The measure would raise the Local School Support Tax, a component of the state’s sales tax, by 1.5 percentage points from 2.6 percent to 4.1 percent. If approved, the sales tax in Clark County would rise to nearly 10 percent.
Clark County Education Association Executive Director John Vellardita said the union’s leadership selected this tax to increase because the revenue from it is already earmarked for education. He said 47 percent of all money for public schools comes from the tax.
“The scale of the challenge is well over a billion dollars,” Vellardita said. “We want to put before the voters an opportunity to fund needed programs in schools.”
The union has until November to gather the necessary 97,598 valid signatures from registered Nevada voters to send it to the Legislature for consideration during the 2021 session. The Legislature could pass it, but if lawmakers fail to act or reject the tax, it will appear on the 2022 ballot.
Vellardita added that the union expects a legal challenge to the initiative.
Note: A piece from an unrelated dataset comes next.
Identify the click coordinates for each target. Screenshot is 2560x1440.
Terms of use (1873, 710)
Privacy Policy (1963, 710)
He said before the briefing that the $1.1 billion the tax is expected to generate could be used to address a laundry list of underfunded priorities in Nevada, including reducing class sizes and caseloads and combating teacher attrition.
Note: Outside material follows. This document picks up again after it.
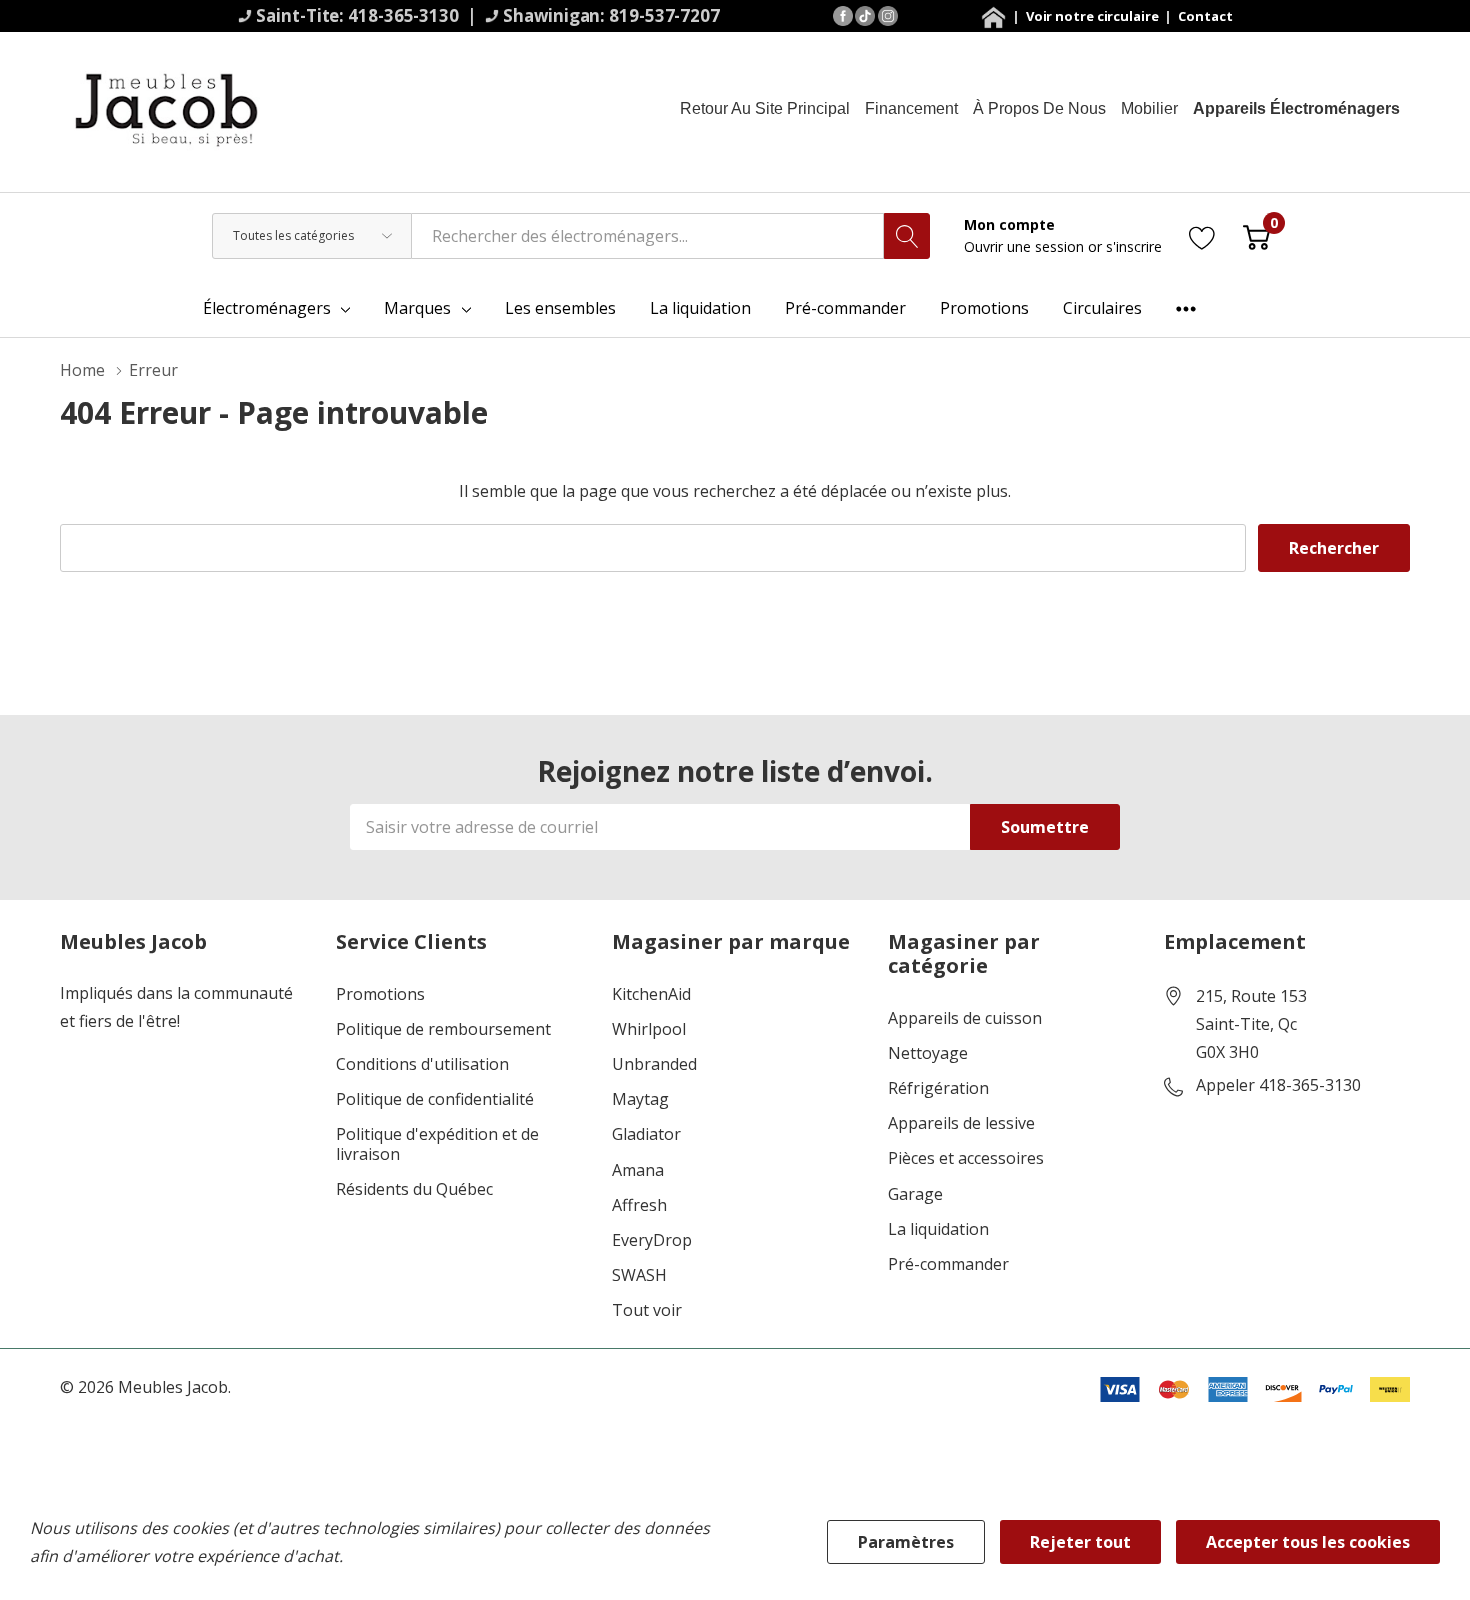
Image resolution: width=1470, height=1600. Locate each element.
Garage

Reducing class sizes to state-mandated levels alone could cost as much as $370 million, Vellardita said. He added that the money could also present a lifeline for the state’s new proposed funding formula under last year’s Senate Bill 543, which seeks to create a weighted system for student groups, with additional funds allocated to at-risk student groups.
Sales tax rates in Nevada vary, depending on whether jurisdictions have added local taxes. In Clark County, the sales tax would increase from the current 8.375 percent to 9.875 percent. That would raise the sales tax for a $30,000 car from $2,512.50 to $2,962.50, adding $450 to the cost of the vehicle.
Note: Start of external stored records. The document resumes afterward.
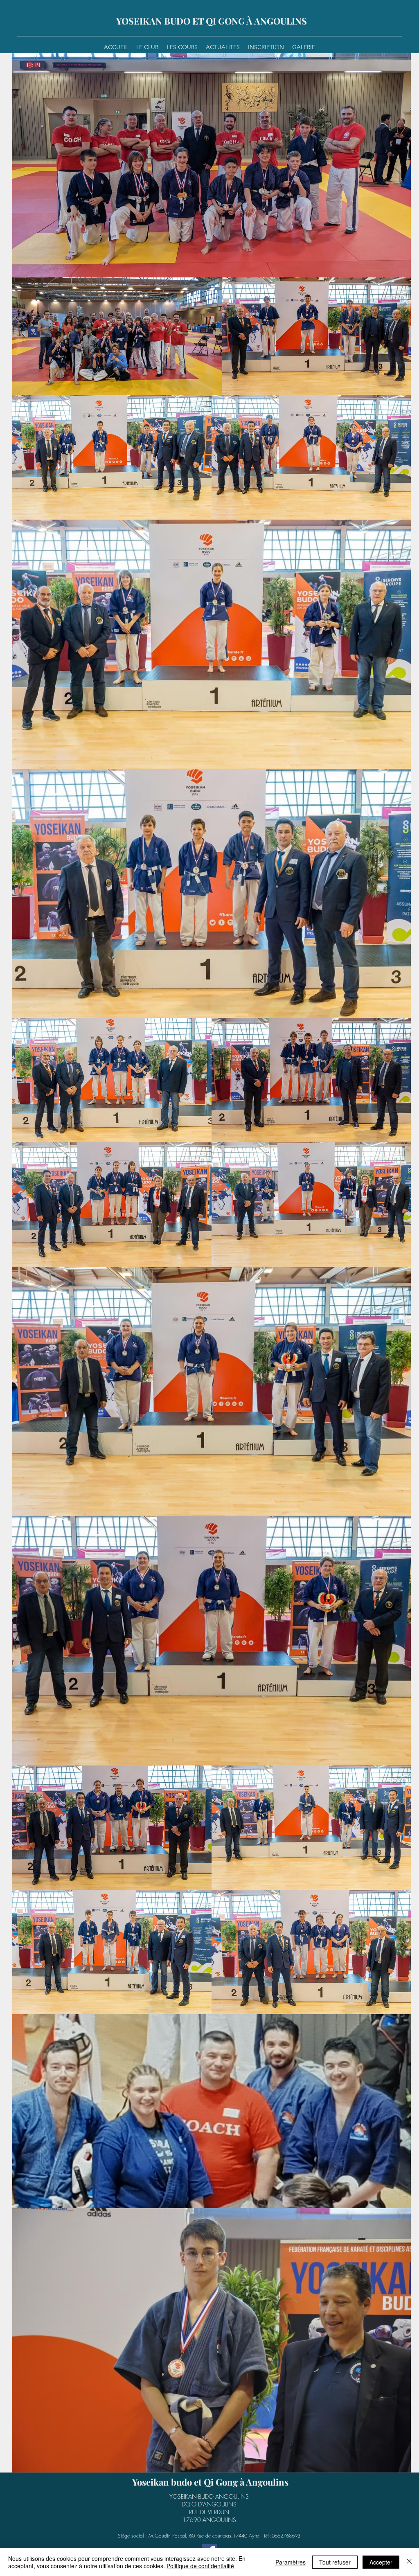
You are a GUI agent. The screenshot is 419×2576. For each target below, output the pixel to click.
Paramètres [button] (290, 2562)
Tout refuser (335, 2562)
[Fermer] (409, 2562)
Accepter (380, 2562)
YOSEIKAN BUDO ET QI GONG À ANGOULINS (211, 21)
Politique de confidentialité (200, 2566)
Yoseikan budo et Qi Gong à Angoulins (210, 2482)
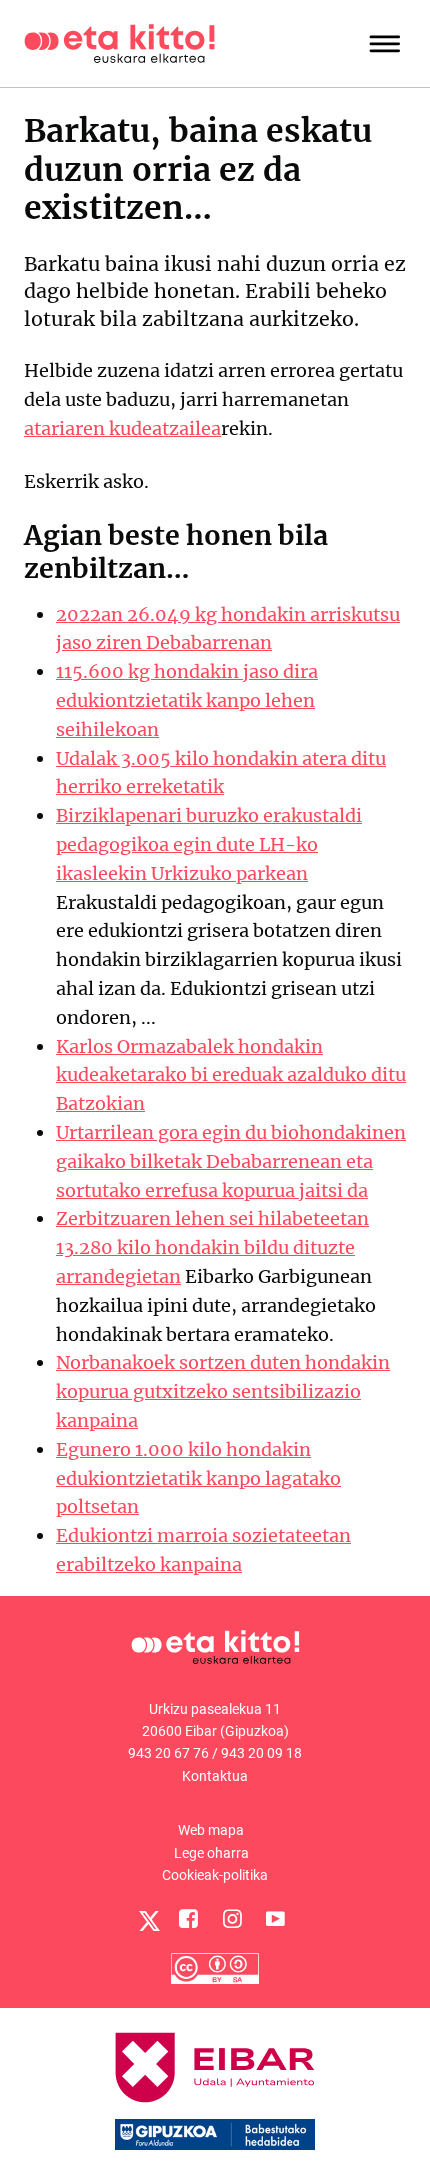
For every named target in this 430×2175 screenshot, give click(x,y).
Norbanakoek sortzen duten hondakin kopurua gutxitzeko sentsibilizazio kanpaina (223, 1391)
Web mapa (211, 1830)
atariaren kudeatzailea (122, 428)
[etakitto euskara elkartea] (119, 42)
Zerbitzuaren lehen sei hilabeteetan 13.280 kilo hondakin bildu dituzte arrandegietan (212, 1247)
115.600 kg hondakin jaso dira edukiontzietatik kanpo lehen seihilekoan (187, 700)
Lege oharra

In recent years, sales tax increases have come from legislative votes rather than voter initiatives. The 2019 Legislature gave local governments the authority to raise sales taxes to pay for education and social services, which the Clark County Commission did. In 2010, voters in Clark County approved an advisory question to raise the sales tax to hire more police officers. That measure was passed by the Legislature and enacted, in pieces, by the Clark County Commission.
In 2014, a 2 percent margins tax on business proposed by the Nevada State Education Association was voted down, 79 percent to 21 percent. But the following year, the Legislature passed a commerce tax on business revenue of more than $4 million, in part to fund education initiatives.
Bryan Wachter, senior vice president for government and public affairs at the Retail Association of Nevada, and a candidate for Clark County School District trustee, said raising the sales tax rate to more than 9 percent could leave Clark County with one of the highest sales tax rates in the country, impacting day-to-day budgets for locals and revenue from tourists.
“Why would you pay more sales tax on vacation when you can avoid that by buying at home?” Wachter said. “We want to bring people out of intergenerational poverty and all the other great things education does, but we’re asking everyone to shoulder these costs, even on things like back-to-school purchases.”
The Clark County Education Association’s filing for the sales tax increase comes the day after the union filed its first initiative to raise taxes on the gaming industry to raise more than $300 million in revenue, parts of which would go to public education. The tax increase proposed Wednesday would go directly to K-12 education.
The proposed gaming industry tax would target the highest-earning establishments, adding a fourth tax tier of 9.75 percent levied on all monthly gross revenue of more than $250,000. The current highest tax rate of 6.75 percent would apply to earnings between $134,000 and $250,000, while the two lower tiers would remain unchanged.